WHAT TO WORK ON:
Only the lines below starting at the one that contains "805x482 pixels." and ending at the one that contains "The image size is (800, 579)." are to be reproduced, exactly and with both ends kept.

DATASET EXTRACT:
* * *
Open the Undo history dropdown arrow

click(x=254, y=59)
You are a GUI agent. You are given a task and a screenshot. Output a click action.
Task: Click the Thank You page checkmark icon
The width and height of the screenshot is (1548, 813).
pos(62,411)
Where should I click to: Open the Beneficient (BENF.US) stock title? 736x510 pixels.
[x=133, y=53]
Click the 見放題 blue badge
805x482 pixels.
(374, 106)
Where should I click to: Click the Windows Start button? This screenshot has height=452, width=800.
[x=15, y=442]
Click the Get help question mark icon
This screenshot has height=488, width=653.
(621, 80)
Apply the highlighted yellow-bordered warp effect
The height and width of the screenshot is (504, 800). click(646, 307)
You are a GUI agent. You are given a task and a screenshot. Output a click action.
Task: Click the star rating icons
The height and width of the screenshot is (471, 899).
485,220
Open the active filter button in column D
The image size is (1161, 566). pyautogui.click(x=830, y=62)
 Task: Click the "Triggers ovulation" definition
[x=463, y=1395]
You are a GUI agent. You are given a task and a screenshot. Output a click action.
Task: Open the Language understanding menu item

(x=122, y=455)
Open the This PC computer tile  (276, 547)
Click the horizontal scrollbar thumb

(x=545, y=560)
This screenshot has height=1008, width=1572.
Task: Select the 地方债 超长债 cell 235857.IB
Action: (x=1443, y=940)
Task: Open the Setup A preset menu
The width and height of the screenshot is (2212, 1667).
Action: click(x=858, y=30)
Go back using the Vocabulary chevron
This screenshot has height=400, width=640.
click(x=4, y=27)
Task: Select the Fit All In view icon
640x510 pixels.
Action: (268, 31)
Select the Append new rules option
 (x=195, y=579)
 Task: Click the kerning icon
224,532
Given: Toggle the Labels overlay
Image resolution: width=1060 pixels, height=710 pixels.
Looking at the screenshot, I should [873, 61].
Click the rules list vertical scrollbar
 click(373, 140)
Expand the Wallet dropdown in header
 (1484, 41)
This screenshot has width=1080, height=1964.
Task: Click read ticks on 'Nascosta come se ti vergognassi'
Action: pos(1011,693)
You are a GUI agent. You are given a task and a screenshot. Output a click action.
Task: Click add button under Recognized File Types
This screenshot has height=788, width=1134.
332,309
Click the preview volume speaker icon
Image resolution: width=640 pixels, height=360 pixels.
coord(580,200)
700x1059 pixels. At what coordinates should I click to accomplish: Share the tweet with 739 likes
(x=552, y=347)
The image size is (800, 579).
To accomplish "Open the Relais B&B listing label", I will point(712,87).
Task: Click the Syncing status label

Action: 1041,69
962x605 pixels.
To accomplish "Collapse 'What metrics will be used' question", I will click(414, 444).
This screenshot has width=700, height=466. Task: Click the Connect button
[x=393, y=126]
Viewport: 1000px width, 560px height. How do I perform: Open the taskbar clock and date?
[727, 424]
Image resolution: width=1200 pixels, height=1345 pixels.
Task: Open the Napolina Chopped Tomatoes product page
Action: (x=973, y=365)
* * *
TASK RESPONSE:
805x482 pixels.
(374, 106)
Where should I click to: Click the Windows Start button? This screenshot has height=452, width=800.
[x=15, y=442]
Click the Get help question mark icon
This screenshot has height=488, width=653.
(621, 80)
Apply the highlighted yellow-bordered warp effect
The height and width of the screenshot is (504, 800). click(646, 307)
You are a GUI agent. You are given a task and a screenshot. Output a click action.
Task: Click the star rating icons
The height and width of the screenshot is (471, 899).
485,220
Open the active filter button in column D
The image size is (1161, 566). pyautogui.click(x=830, y=62)
 Task: Click the "Triggers ovulation" definition
[x=463, y=1395]
You are a GUI agent. You are given a task and a screenshot. Output a click action.
Task: Open the Language understanding menu item

(x=122, y=455)
Open the This PC computer tile  (276, 547)
Click the horizontal scrollbar thumb

(x=545, y=560)
This screenshot has height=1008, width=1572.
Task: Select the 地方债 超长债 cell 235857.IB
Action: (x=1443, y=940)
Task: Open the Setup A preset menu
The width and height of the screenshot is (2212, 1667).
Action: click(x=858, y=30)
Go back using the Vocabulary chevron
This screenshot has height=400, width=640.
click(x=4, y=27)
Task: Select the Fit All In view icon
640x510 pixels.
Action: (268, 31)
Select the Append new rules option
 (x=195, y=579)
 Task: Click the kerning icon
224,532
Given: Toggle the Labels overlay
Image resolution: width=1060 pixels, height=710 pixels.
Looking at the screenshot, I should [873, 61].
Click the rules list vertical scrollbar
 click(373, 140)
Expand the Wallet dropdown in header
 (1484, 41)
This screenshot has width=1080, height=1964.
Task: Click read ticks on 'Nascosta come se ti vergognassi'
Action: pos(1011,693)
You are a GUI agent. You are given a task and a screenshot. Output a click action.
Task: Click add button under Recognized File Types
This screenshot has height=788, width=1134.
332,309
Click the preview volume speaker icon
Image resolution: width=640 pixels, height=360 pixels.
coord(580,200)
700x1059 pixels. At what coordinates should I click to accomplish: Share the tweet with 739 likes
(x=552, y=347)
The image size is (800, 579).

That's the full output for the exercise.